The speciousness of this argument is apparent. If it was correct to oppose war in the months before American troops were committed to combat, then it is doubly correct to do so once war has begun.

On political issues of lesser import—the nomination of right-wing ideologue Miguel Estrada to the US Circuit Court of Appeals, the opening of the Alaska National Wildlife Refuge to oil drilling, and Bush’s $726 billion tax cut package for the wealthy—the Democrats have used their position in the Senate, where the Republicans hold only a narrow 51-49 majority, to tie up, defeat or significantly alter Bush administration policies. But on the overriding issue of war, the Democrats have not even attempted to offer serious opposition.

This prostration transcends the attitude of individual Democratic Party leaders to the Bush administration’s war policies. It demonstrates that on the most decisive issue of the day, there is no fundamental difference between the two big business parties that share a political monopoly in the United States. The Democrats may oppose Bush over secondary matters, but on issues where the worldwide interests of American imperialism are concerned, the Democratic Party demonstrates that it is an imperialist party, just as it did in initiating US military intervention in Korea, Vietnam and the former Yugoslavia.

The decay of American democracy

The collapse of official opposition to the US war on Iraq not only implicates the Democratic Party in the crimes being committed by the Bush administration, it reveals the protracted decay of American democracy as a whole. It is a further revelation of the erosion of constitutional procedures in the United States, and the emergence of an executive branch with quasi-authoritarian powers, able to decide on the most important policies—above all, war and peace—without consulting with the legislative branch.

Despite clear language in the US Constitution reserving to Congress the power to declare war, the Senate voted last fall to cede this power to Bush by a margin of 77 to 23. Contrary to statements by Daschle, Kerry and others, that resolution clearly anticipated the subsequent US diplomatic debacle at the Security Council, authorizing Bush to go to war unilaterally if diplomacy “is not likely to lead to enforcement of all relevant United Nations Security Council resolutions regarding Iraq.”

Since then, amid worldwide controversy and protest, there been no serious effort to hold a congressional debate on the merits of a war that represents a complete break with the framework of international law that the United States itself established at the end of the Second World War. There have been lengthy discussions and votes in the parliaments of Turkey, Britain and other countries, but not in the United States, despite huge popular opposition to the war.

Only one Democratic senator, Robert Byrd of West Virginia, has focused public attention on this abdication of constitutional responsibility, in a series of speeches that have gone largely ignored among his fellow legislators (Byrd was actually silenced by a cloture vote when he attempted a one-man filibuster against last October’s pro-war resolution.)

In a speech March 19, on the eve of the war, Byrd denounced the Senate’s silence, saying, “A pall has fallen over the Senate chamber.
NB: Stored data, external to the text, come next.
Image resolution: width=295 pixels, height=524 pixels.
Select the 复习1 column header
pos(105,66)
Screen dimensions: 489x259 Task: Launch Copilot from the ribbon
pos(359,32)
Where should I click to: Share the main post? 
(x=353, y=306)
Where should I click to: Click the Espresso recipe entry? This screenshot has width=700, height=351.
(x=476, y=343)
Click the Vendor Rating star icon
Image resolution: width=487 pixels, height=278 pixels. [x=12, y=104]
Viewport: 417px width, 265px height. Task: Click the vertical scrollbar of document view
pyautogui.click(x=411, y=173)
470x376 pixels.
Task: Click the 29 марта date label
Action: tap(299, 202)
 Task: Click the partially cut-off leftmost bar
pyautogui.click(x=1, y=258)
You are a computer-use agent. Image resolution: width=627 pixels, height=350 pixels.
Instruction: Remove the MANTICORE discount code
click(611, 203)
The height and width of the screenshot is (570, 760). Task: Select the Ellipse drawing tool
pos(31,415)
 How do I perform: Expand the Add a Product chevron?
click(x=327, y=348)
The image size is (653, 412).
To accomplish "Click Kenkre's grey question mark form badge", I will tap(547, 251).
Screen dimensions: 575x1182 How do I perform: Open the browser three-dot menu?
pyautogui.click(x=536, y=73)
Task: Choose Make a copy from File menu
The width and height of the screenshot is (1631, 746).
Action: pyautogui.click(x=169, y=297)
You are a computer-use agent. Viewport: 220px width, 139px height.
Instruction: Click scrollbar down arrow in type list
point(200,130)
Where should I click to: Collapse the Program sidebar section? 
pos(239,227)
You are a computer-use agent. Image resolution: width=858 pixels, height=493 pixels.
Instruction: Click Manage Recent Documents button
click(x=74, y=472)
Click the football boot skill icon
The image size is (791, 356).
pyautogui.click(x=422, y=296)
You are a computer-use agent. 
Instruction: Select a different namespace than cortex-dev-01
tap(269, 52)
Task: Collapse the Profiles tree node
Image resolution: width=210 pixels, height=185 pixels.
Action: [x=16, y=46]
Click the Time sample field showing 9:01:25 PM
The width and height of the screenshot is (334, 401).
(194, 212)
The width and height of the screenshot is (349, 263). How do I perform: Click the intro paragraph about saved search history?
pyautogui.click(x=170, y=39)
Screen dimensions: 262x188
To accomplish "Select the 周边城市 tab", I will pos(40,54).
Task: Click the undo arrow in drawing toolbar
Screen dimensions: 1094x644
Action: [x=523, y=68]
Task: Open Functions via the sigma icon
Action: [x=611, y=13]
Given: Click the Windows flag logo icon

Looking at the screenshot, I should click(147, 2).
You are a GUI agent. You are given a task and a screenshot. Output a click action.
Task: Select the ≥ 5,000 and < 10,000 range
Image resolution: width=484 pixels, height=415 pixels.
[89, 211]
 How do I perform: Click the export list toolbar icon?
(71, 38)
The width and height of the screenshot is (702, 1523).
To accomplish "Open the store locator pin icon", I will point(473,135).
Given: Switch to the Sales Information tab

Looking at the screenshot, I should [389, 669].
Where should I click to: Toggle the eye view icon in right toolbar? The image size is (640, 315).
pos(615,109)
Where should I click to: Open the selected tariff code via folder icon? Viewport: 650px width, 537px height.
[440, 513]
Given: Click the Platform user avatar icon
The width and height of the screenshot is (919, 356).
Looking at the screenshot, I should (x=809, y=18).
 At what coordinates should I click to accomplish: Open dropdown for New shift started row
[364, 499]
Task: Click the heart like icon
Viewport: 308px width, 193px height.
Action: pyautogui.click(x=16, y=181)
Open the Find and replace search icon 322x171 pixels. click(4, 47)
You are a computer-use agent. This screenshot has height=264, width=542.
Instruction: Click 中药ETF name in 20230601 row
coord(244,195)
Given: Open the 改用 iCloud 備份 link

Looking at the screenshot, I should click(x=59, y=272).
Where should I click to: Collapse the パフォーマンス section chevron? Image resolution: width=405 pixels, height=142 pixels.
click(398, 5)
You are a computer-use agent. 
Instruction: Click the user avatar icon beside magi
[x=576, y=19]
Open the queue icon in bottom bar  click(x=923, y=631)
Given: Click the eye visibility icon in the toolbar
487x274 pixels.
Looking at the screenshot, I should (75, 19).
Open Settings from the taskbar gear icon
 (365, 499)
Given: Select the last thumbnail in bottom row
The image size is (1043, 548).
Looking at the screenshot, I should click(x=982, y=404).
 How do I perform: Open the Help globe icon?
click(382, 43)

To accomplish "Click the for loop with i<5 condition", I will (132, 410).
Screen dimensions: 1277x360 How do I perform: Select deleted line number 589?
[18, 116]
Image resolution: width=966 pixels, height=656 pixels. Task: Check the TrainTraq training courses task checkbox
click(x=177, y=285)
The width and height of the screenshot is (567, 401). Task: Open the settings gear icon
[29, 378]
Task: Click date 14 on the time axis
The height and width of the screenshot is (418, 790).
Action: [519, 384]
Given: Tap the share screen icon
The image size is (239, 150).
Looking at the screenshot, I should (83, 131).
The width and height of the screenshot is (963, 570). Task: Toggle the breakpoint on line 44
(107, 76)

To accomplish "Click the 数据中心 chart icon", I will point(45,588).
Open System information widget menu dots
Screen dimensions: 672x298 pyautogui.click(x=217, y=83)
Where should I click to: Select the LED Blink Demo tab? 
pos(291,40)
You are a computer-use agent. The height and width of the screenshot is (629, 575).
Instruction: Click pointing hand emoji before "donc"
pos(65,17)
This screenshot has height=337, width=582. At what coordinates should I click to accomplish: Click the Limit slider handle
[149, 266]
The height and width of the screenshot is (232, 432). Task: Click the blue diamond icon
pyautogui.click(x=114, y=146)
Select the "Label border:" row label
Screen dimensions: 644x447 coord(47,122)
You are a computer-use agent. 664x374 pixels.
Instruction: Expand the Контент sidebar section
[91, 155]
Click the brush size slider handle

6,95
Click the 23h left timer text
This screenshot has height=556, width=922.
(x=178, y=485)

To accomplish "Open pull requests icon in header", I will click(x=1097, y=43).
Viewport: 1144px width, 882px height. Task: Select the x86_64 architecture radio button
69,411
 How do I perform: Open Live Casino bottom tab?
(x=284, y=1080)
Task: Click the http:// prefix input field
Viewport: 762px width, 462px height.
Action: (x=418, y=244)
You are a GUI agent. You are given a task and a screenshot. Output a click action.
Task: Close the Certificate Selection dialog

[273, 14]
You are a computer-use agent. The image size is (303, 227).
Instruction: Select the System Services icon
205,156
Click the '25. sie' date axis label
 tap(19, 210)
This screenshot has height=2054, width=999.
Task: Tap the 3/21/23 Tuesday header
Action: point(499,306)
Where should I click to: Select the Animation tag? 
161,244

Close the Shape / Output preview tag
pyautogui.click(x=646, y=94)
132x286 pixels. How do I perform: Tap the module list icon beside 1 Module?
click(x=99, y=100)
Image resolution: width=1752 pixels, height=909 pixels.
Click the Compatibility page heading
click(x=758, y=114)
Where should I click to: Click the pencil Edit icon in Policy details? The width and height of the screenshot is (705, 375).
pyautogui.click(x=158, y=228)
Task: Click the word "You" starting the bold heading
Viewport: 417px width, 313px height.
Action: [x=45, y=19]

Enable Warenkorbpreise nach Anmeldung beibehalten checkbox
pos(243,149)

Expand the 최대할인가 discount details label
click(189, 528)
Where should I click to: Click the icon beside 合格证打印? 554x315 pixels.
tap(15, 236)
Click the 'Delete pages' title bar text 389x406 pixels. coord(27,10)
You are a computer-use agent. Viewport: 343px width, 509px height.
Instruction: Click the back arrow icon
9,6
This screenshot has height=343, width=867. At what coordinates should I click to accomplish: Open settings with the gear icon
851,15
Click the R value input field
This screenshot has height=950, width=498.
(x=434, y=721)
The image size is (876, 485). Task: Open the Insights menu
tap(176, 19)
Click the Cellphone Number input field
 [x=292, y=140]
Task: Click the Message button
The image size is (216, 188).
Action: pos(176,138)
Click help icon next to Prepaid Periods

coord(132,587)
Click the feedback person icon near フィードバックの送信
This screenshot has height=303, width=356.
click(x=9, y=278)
We avoid our solemn duty to debate the one topic on the minds of all Americans, even while scores of thousands of our sons and daughters faithfully do their duty in Iraq.” He accused the Bush administration of proceeding with arrogance, making a case for war based on “falsified documents and circumstantial evidence,” and destroying the image of the United States around the world.

It must be noted, however, that Byrd did not oppose the pro-war resolution passed by the Senate once the bombing had begun.

The Democratic Party functions as spurned and rejected, but nonetheless loyal, adviser of the Bush administration. Democratic Party criticism of the Iraq war drive has always been voiced on the basis of concern that unilateral military action, by undermining the United Nations and destabilizing the Middle East, might have long-term negative consequences for American imperialism. Democratic politicians have disputed the tactics and methods of the Bush administration, not its goals.